*** 제시된 글

LayoutLM: Pre-training of text and layout for document image understanding

Oct 29, 2021

LayoutLM: Pre-training of text and layout for document image understanding

Contents

Introduction Proposed Method Experiment Conclusions

이번에 소개할 논문은 Document VQA에 관련된 논문입니다. 문서 이미지에 대한 질문에 답변하기 위해서는 문서 이미지 내의 단어들과 그 레이아웃의 의미를 이해해야 합니다. LayoutLM은 ICDAR에서 주최한 DocVQA 2020에서 3위를 한 팀의 모델로 현재 팀중에서는 3위를 기록하고 있습니다.

https://rrc.cvc.uab.es/?ch=17&com=evaluation&task=1

https://rrc.cvc.uab.es/?ch=13&com=evaluation&task=3

이외에도 SROIE 2019에서 2위(제출 당시1위) 및 document image classification task 등에서 1위를 달성하고 있습니다.

Introduction

LayoutLM은 scan된 document image에서 text와 layout정보를 활용하여 유용한 정보를 추출하고자 하는 모델입니다. 이전에도 많은 방식으로 document image의 정보를 추출하는 방식들이 있었습니다.

Approaches of document information extraction

1) A table detection method for pdf documents based on convolutional neural networks(2016)

PDF document를 변환한 데이터셋으로 table detection을 하는 방식

2) 이후 Faster R-CNN model, Mask R-CNN 등을 활용한 모델들이 등장

DeepDeSRT: Deep Learning for Detection and Structure Recognition of Tables in Document Images (2017)

etc...

3) Fast CNN-based document layout analysis (2017 ICCV)

NLP pretrained model로부터 text embedding을 추출하고 convolution network로 이미지 및 layout feature를 추출하는 ene-to-end multi modal방식 사용.

4) Graph Convolution for Multimodal Information Extraction from Visually Rich Documents (NAACL 2019)

Graph convolution network기반으로 text와 visual information을 조합하여 활용.

이전까지의 접근방식은 다음과 같은 두가지 문제점들이 있습니다.

1) 사람이 만들어낸 training set에 의존하여 대량의 unlabeled data를 활용하지 못하는 단점이 있습니다.

2) CV, NLP pretrained model을 활용하지만 text, layout 등의 joint pre-training을 고려하지 않습니다.

******

- 제시된 과제 1 -
LayoutLM 소개 글에서 LayoutLM은 ICDAR이 주최한 DocVQA 2020에서 몇 위를 했나요?
- 제시된 과제 2 -
LayoutLM 소개 글에서 "Introduction Proposed Method"로 시작해 "추출하는 방식들이 있었습니다."로 끝나는 부분을 한 글자도 바꾸지 말고 다시 적으세요.

*** 목록

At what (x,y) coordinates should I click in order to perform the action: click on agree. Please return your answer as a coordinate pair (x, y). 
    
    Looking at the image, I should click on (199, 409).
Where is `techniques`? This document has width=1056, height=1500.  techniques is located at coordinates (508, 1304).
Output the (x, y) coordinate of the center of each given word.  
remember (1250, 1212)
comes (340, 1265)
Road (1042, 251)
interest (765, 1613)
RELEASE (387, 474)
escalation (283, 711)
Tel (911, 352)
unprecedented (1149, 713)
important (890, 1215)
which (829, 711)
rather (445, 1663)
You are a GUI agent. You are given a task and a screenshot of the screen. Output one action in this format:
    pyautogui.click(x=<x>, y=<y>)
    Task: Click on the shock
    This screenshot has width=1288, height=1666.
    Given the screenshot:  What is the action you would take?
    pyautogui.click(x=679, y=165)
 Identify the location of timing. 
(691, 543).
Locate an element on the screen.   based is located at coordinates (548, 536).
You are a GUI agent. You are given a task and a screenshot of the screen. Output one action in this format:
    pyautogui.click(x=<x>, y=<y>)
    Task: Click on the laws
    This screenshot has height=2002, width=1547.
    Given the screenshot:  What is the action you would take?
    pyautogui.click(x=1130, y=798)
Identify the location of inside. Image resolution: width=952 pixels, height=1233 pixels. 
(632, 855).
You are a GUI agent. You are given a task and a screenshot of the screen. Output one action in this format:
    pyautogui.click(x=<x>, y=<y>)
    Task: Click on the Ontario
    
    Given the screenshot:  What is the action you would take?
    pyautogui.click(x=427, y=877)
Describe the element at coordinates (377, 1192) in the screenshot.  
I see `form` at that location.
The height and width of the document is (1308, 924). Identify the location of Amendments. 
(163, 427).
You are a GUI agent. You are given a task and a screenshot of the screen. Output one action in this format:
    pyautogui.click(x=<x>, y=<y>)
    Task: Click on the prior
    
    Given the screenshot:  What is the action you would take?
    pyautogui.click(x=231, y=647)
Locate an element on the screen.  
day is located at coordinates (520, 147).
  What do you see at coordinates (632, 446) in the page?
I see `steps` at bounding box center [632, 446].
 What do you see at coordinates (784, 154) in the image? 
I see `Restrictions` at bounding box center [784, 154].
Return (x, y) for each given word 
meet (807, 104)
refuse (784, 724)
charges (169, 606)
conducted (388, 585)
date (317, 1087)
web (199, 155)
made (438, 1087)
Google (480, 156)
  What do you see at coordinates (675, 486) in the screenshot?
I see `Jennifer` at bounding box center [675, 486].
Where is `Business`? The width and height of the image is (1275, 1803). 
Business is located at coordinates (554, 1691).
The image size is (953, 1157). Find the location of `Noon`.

******

- 작성한 답변 1 -
3위를 했습니다.

- 작성한 답변 2 -
Introduction Proposed Method Experiment Conclusions

이번에 소개할 논문은 Document VQA에 관련된 논문입니다. 문서 이미지에 대한 질문에 답변하기 위해서는 문서 이미지 내의 단어들과 그 레이아웃의 의미를 이해해야 합니다. LayoutLM은 ICDAR에서 주최한 DocVQA 2020에서 3위를 한 팀의 모델로 현재 팀중에서는 3위를 기록하고 있습니다.

https://rrc.cvc.uab.es/?ch=17&com=evaluation&task=1

https://rrc.cvc.uab.es/?ch=13&com=evaluation&task=3

이외에도 SROIE 2019에서 2위(제출 당시1위) 및 document image classification task 등에서 1위를 달성하고 있습니다.

Introduction

LayoutLM은 scan된 document image에서 text와 layout정보를 활용하여 유용한 정보를 추출하고자 하는 모델입니다. 이전에도 많은 방식으로 document image의 정보를 추출하는 방식들이 있었습니다.